La verdad en la Biblia no tiene que ver, en primer lugar, con una fórmula intelectual; tiene que ver con la firmeza y la fidelidad. De hecho, con la misma palabra se dice «verdad» y «fidelidad». Alguien puede expresar una verdad, por ejemplo: «Bienaventurados los pobres…», pero no es aún verdad, si no funda en eso su vida, es decir, si no opta por la pobreza, con la absoluta convicción de que esa palabra de Cristo es fiel y no será defraudado. Así es la palabra de Cristo: «El cielo y la tierra pasarán, pero mis palabras no pasarán» (Mt 24,35). Si fundamos nuestra vida en cualquier otro quedaremos defraudados.
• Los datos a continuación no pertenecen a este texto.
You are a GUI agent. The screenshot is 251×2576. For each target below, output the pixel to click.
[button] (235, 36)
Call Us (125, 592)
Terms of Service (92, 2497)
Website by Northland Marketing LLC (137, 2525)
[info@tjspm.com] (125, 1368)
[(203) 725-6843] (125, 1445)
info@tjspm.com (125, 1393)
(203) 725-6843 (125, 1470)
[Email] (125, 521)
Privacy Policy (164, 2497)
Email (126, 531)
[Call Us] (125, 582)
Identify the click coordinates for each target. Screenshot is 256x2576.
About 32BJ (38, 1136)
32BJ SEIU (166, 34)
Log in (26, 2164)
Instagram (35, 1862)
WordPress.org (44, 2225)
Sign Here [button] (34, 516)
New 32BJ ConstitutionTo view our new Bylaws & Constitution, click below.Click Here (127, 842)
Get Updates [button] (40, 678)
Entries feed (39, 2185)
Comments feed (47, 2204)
«Dichosos los pobres de espíritu». En el lugar paralelo, Lucas dice simplemente: «Bienaventurados los pobres, porque de ustedes es el Reino de Dios» (Lc 6,20). ¿La cualificación «pobres de espíritu» es una mitigación? ¡No, es una acentuación! El pobre de espíritu es pobre porque ama la pobreza y opta por ella, tenga o no tenga riquezas de este mundo. Si no tiene riquezas de este mundo, el pobre de espíritu es feliz de carecer de ellas e imitar así la vida del Hijo de Dios en este mundo, que no tenía dónde reclinar su cabeza (cf. Mt 8,20); si, en cambio, tiene riquezas de este mundo, usa de ellas no en beneficio y regalo propio, sino para hacer el bien a los demás. Y, si Dios le pide dejarlas, las deja inmediatamente, como desprendiéndose de un obstáculo. No era «pobre de espíritu» aquel joven a quien Jesús dijo: «Anda, vende todo lo que tienes y dáselo a los pobres… Luego, ven y sígueme» (cf. Mt 19,21); no era pobre de espíritu aquel rico que «vestía de púrpura y lino, y celebraba todos los días espléndidas fiestas» (Lc 16,19). No podía ser dichoso ese rico, porque «todos los días» eran, en realidad, pocos días y lo esperaba una eternidad de tormentos: «Murió el rico y fue sepultado… en el infierno, entre tormentos…» (cf. Lc 16,22.23). Eran pobres de espíritu los apóstoles que siguieron a Jesús, como lo expresa San Pedro: «Nosotros lo hemos dejado todo y te hemos seguido» (Mt 19,27).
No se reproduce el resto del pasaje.